Architecture Overview¶
The Optics Framework is built on a modular, extensible architecture that enables vision-powered, self-healing test automation. This document provides a high-level overview of the framework's design, core principles, and component relationships.
Design Principles¶
The framework follows several key design principles:
- Modularity: Components are organized into clear, independent modules with well-defined interfaces
- Extensibility: New drivers, element sources, and vision models can be added without modifying core code
- Resilience: Built-in fallback mechanisms ensure tests continue even when primary methods fail
- Separation of Concerns: Clear boundaries between action execution, element detection, and vision processing
- Interface-Based Design: Components communicate through well-defined interfaces, enabling easy substitution
Level 1 – System Context¶
At the system level, the Optics Framework sits between test authors and external automation infrastructure. It exposes multiple entry points (CLI, REST API, Python library) while orchestrating drivers, vision models, and device farms underneath.
graph TB
actorTester["Tester or QA Engineer"]
actorIntegrator["Framework Integrator or Tooling Engineer"]
actorCi["CI or Orchestration System"]
systemOptics["Optics Framework"]
extAutomation["Automation Backends (Appium, Selenium, Playwright, BLE)"]
extDevices["Real Devices or Device Farms"]
extVision["Vision and OCR Services"]
actorTester --> systemOptics
actorIntegrator --> systemOptics
actorCi --> systemOptics
systemOptics --> extAutomation
systemOptics --> extDevices
systemOptics --> extVision Level 2 – Containers and Layers¶
The rest of this document describes the Optics Framework's internal containers and layers (C4 Level 2), and how they collaborate at runtime.

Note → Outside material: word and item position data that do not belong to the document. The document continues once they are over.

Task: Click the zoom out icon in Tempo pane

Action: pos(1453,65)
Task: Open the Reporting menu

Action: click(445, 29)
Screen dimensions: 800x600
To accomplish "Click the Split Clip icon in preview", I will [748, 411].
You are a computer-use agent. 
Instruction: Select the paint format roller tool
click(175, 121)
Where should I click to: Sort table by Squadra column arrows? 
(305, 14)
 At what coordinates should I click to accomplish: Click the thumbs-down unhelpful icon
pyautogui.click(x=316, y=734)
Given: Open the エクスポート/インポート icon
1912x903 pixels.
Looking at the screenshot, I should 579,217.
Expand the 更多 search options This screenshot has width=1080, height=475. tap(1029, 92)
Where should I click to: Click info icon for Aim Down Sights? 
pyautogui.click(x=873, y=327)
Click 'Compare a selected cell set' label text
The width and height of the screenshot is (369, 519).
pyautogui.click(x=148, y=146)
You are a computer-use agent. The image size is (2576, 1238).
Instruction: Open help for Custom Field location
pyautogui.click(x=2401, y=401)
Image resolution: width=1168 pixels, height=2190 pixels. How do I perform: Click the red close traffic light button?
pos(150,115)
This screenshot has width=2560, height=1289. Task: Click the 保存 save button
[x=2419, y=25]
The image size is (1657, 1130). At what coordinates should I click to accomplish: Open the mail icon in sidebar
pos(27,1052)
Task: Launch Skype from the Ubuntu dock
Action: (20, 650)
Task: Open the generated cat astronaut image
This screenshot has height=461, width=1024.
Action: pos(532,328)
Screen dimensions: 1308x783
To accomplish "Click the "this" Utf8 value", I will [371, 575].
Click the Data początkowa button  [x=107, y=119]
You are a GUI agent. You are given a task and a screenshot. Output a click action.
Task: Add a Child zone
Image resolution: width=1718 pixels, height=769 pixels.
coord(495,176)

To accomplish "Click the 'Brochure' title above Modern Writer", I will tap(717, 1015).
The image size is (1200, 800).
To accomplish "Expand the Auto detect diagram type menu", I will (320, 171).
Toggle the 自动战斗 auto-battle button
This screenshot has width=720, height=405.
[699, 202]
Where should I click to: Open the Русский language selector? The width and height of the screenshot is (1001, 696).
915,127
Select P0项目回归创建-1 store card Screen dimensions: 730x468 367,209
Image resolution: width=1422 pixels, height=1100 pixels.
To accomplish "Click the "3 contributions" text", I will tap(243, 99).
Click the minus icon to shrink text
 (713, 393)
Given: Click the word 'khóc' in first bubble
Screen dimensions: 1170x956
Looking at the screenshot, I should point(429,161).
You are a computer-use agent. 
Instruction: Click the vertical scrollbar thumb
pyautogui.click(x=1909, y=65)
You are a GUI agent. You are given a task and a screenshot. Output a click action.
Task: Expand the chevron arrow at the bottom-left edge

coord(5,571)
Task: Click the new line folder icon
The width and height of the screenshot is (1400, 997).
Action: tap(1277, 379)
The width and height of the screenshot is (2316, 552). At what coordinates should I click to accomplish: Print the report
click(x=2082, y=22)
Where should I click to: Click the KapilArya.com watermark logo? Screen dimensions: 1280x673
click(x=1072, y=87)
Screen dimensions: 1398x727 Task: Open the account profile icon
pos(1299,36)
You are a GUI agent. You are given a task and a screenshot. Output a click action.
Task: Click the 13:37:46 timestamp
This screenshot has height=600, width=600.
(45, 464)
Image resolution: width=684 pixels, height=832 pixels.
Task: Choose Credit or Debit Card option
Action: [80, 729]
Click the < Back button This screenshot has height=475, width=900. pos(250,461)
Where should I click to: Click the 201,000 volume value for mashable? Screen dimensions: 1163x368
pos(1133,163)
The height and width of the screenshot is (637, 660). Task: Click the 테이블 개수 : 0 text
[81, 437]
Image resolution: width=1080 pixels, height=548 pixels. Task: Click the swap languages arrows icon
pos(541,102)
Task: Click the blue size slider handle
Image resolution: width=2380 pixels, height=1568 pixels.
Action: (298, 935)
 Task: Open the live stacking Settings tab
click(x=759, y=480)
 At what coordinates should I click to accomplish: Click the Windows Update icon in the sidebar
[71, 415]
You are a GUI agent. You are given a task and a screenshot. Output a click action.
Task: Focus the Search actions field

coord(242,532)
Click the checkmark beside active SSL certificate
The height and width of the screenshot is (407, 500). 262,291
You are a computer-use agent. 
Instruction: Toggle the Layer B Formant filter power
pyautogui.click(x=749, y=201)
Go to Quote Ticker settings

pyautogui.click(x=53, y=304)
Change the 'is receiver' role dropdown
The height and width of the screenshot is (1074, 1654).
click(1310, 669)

The framework is organized into several key layers:
graph TB
subgraph "User Interface Layer"
CLI[CLI Commands]
API[REST API]
Library[Python Library]
end
subgraph "Core Layer"
Optics[Optics Class]
SessionMgr[SessionManager]
Config[ConfigHandler]
end
subgraph "Builder Layer"
Builder[OpticsBuilder]
Factories[Factories]
end
subgraph "API Layer"
ActionKW[ActionKeyword]
AppMgmt[AppManagement]
Verifier[Verifier]
FlowCtrl[FlowControl]
end
subgraph "Strategy Layer"
StrategyMgr[StrategyManager]
Strategies[Location Strategies]
end
subgraph "Engine Layer"
Drivers[Drivers]
ElementSources[Element Sources]
VisionModels[Vision Models]
end
subgraph "Execution Layer"
ExecEngine[ExecutionEngine]
TestRunner[TestRunner]
EventSys[Event System]
end
CLI --> Optics
API --> Optics
Library --> Optics
Optics --> SessionMgr
SessionMgr --> Builder
Builder --> Factories
Factories --> Drivers
Factories --> ElementSources
Factories --> VisionModels
Builder --> ActionKW
Builder --> AppMgmt
Builder --> Verifier
Builder --> FlowCtrl
ActionKW --> StrategyMgr
StrategyMgr --> Strategies
Strategies --> ElementSources
Strategies --> VisionModels
ExecEngine --> TestRunner
TestRunner --> ActionKW
TestRunner --> AppMgmt
TestRunner --> Verifier
TestRunner --> FlowCtrl
ExecEngine --> EventSys The layers have the following responsibilities and primary references:
- User Interface Layer:
- Entry points for humans and tooling via CLI commands, the REST API, and the Python library.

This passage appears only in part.